» Exercise instructions:
Only what runs from the line with "The width and" to the end of the data should appear in the answer, exactly as written and without pictures.

» Study material:
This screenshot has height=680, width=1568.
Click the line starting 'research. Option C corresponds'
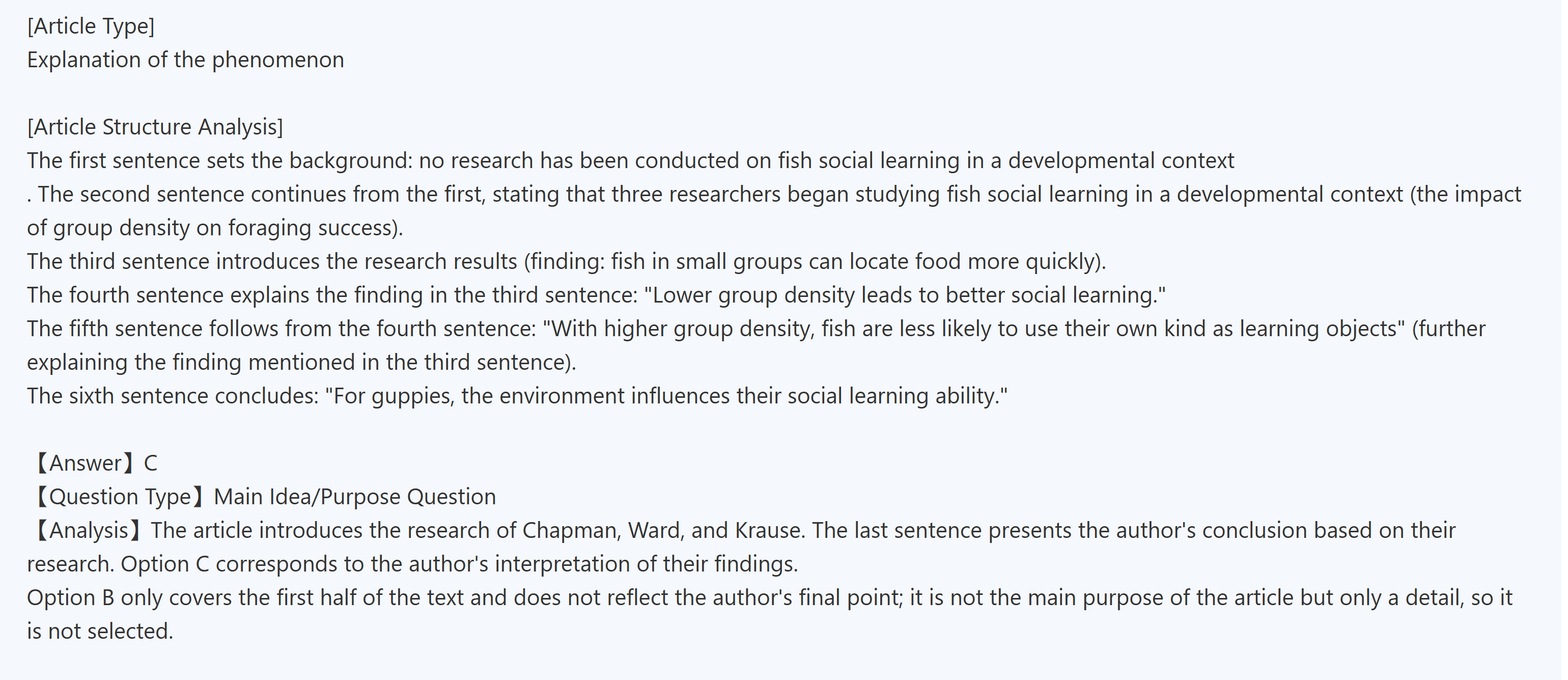(412, 564)
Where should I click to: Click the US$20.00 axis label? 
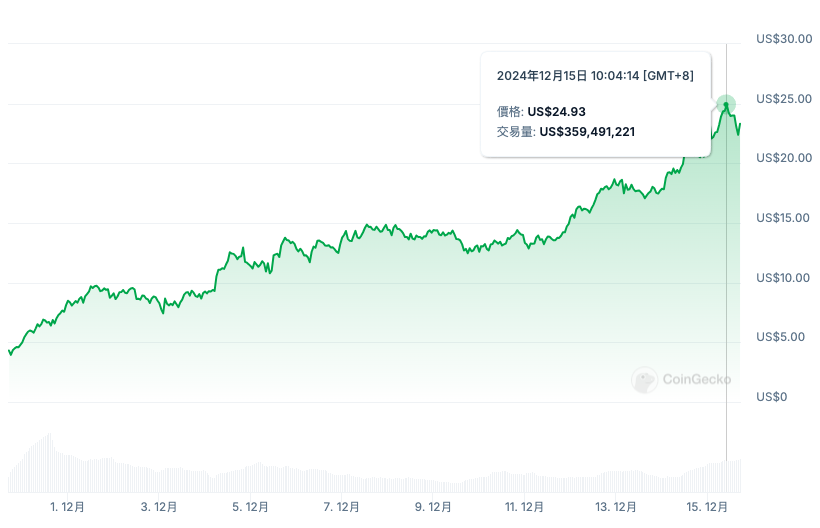(x=784, y=158)
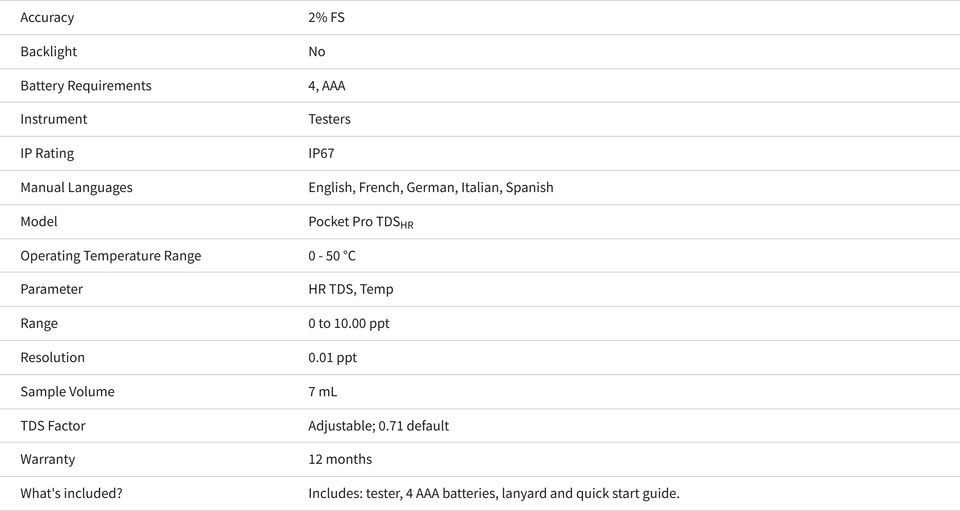Select the '2% FS' accuracy value
Screen dimensions: 960x511
tap(326, 17)
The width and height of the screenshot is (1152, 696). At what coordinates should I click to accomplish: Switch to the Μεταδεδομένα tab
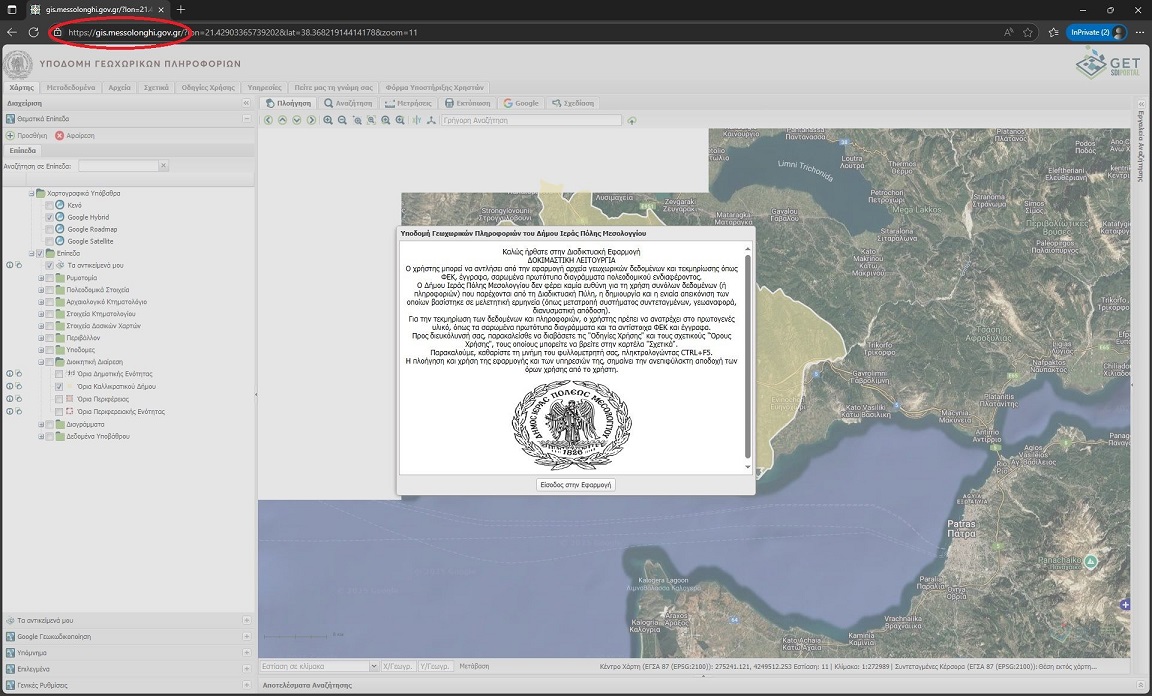[x=70, y=87]
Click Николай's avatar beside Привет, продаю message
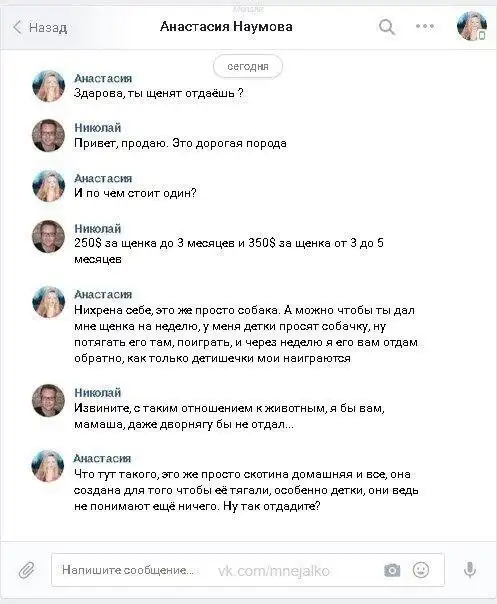The image size is (497, 604). pyautogui.click(x=48, y=135)
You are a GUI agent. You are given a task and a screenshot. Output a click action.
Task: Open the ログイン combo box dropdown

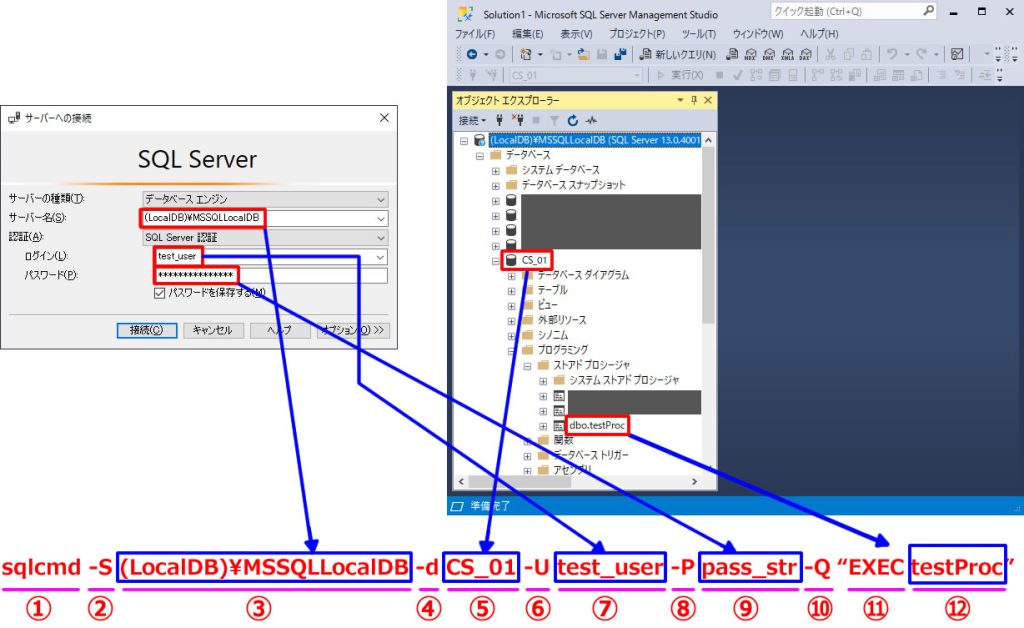[381, 257]
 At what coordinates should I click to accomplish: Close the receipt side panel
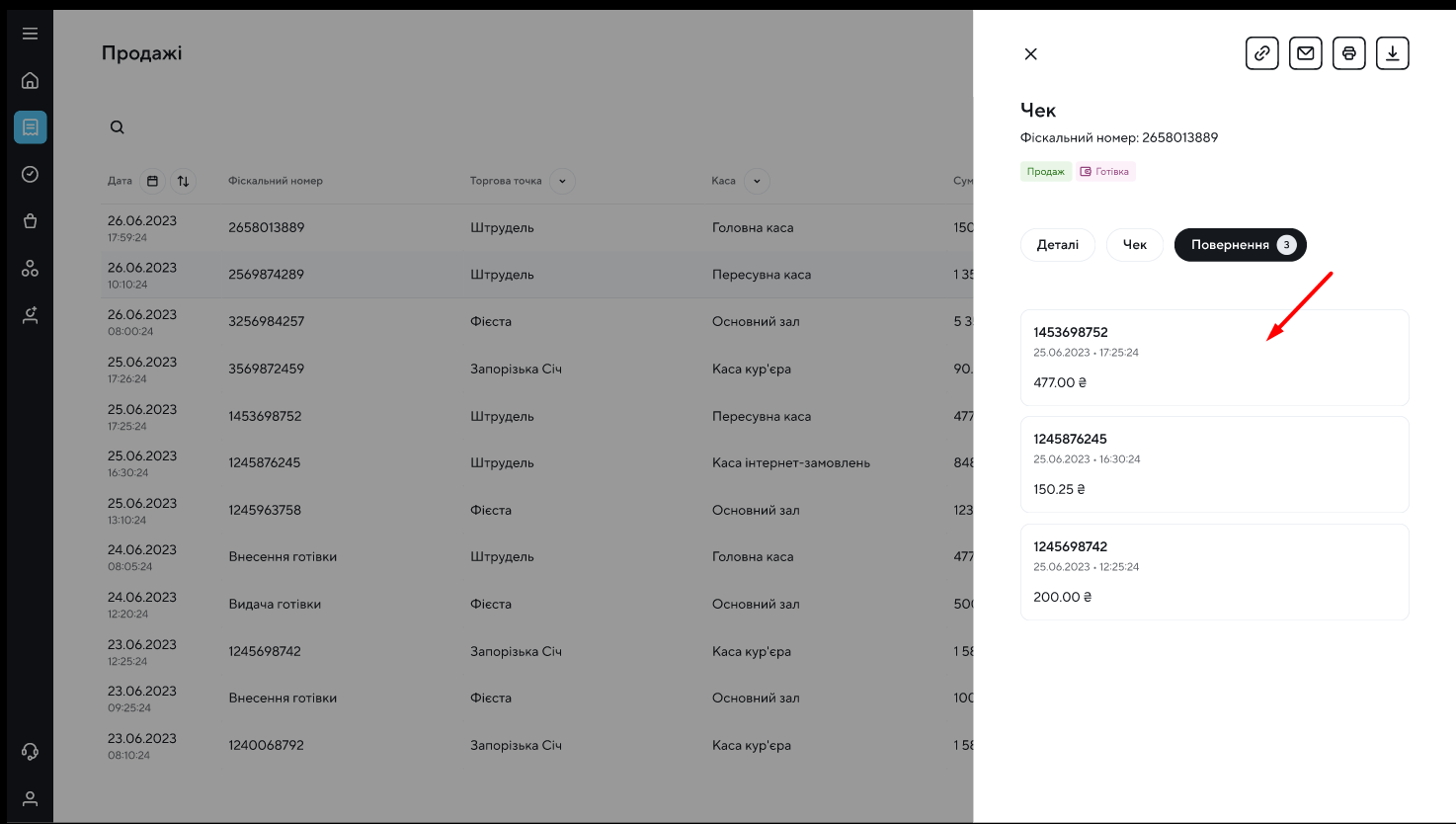[x=1030, y=54]
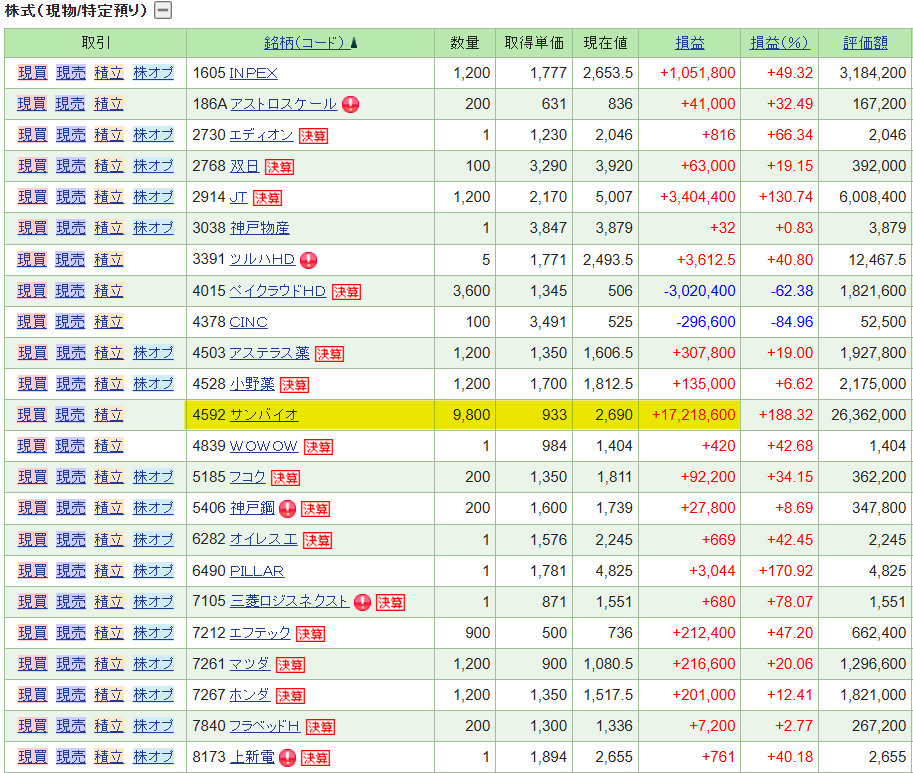Click the alert icon next to 三菱ロジスネクスト

(362, 602)
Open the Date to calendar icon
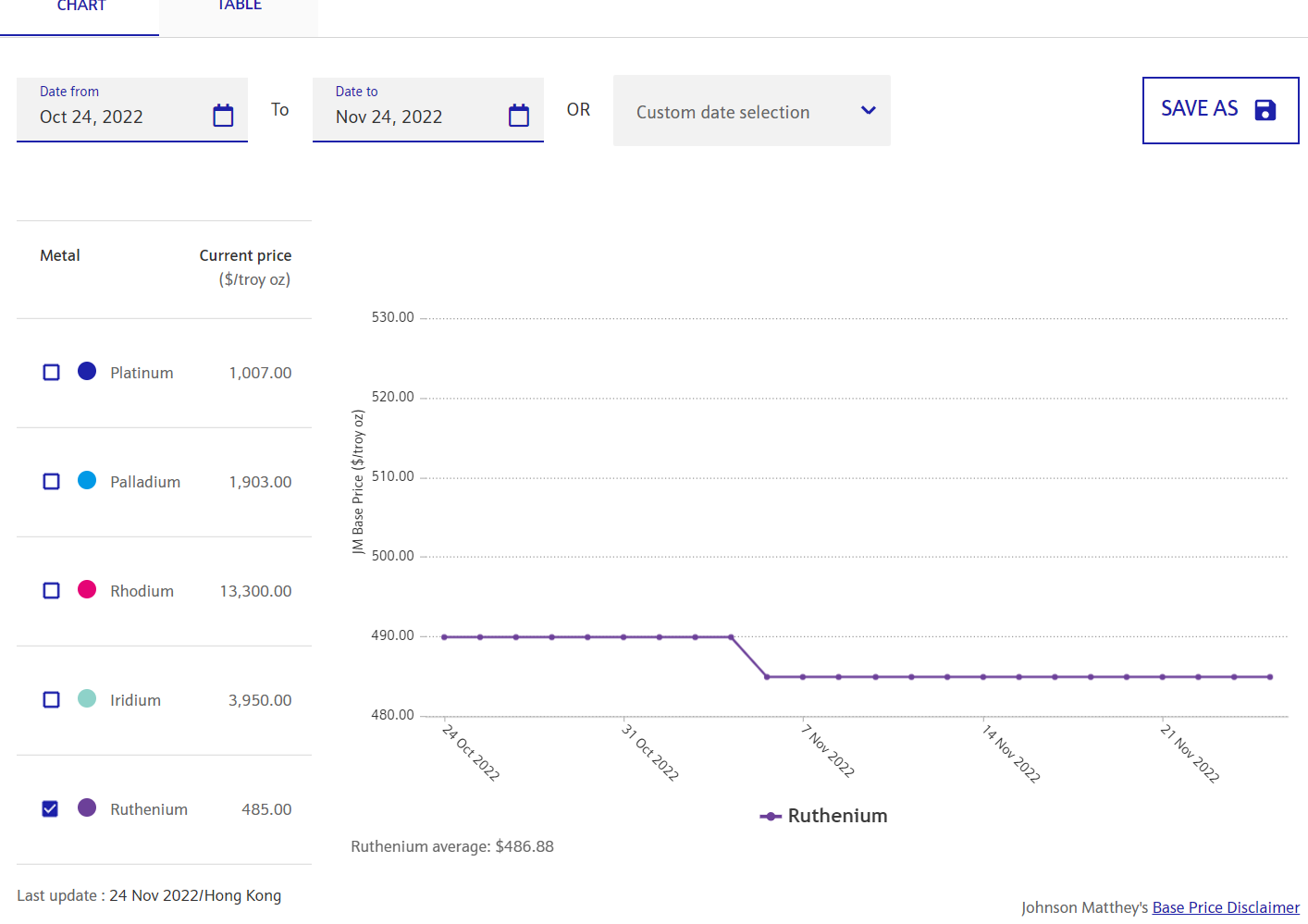1308x924 pixels. click(x=519, y=116)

» Response:
The width and height of the screenshot is (1152, 696). At what coordinates should I click to accomplish: Switch to the Μεταδεδομένα tab
[x=70, y=87]
Click Николай's avatar beside Привет, продаю message
The image size is (497, 604). pyautogui.click(x=48, y=135)
You are a GUI agent. You are given a task and a screenshot. Output a click action.
Task: Open the ログイン combo box dropdown

[381, 257]
 At what coordinates should I click to accomplish: Close the receipt side panel
[x=1030, y=54]
Click the alert icon next to 三菱ロジスネクスト

(362, 602)
Open the Date to calendar icon
1308x924 pixels. click(x=519, y=116)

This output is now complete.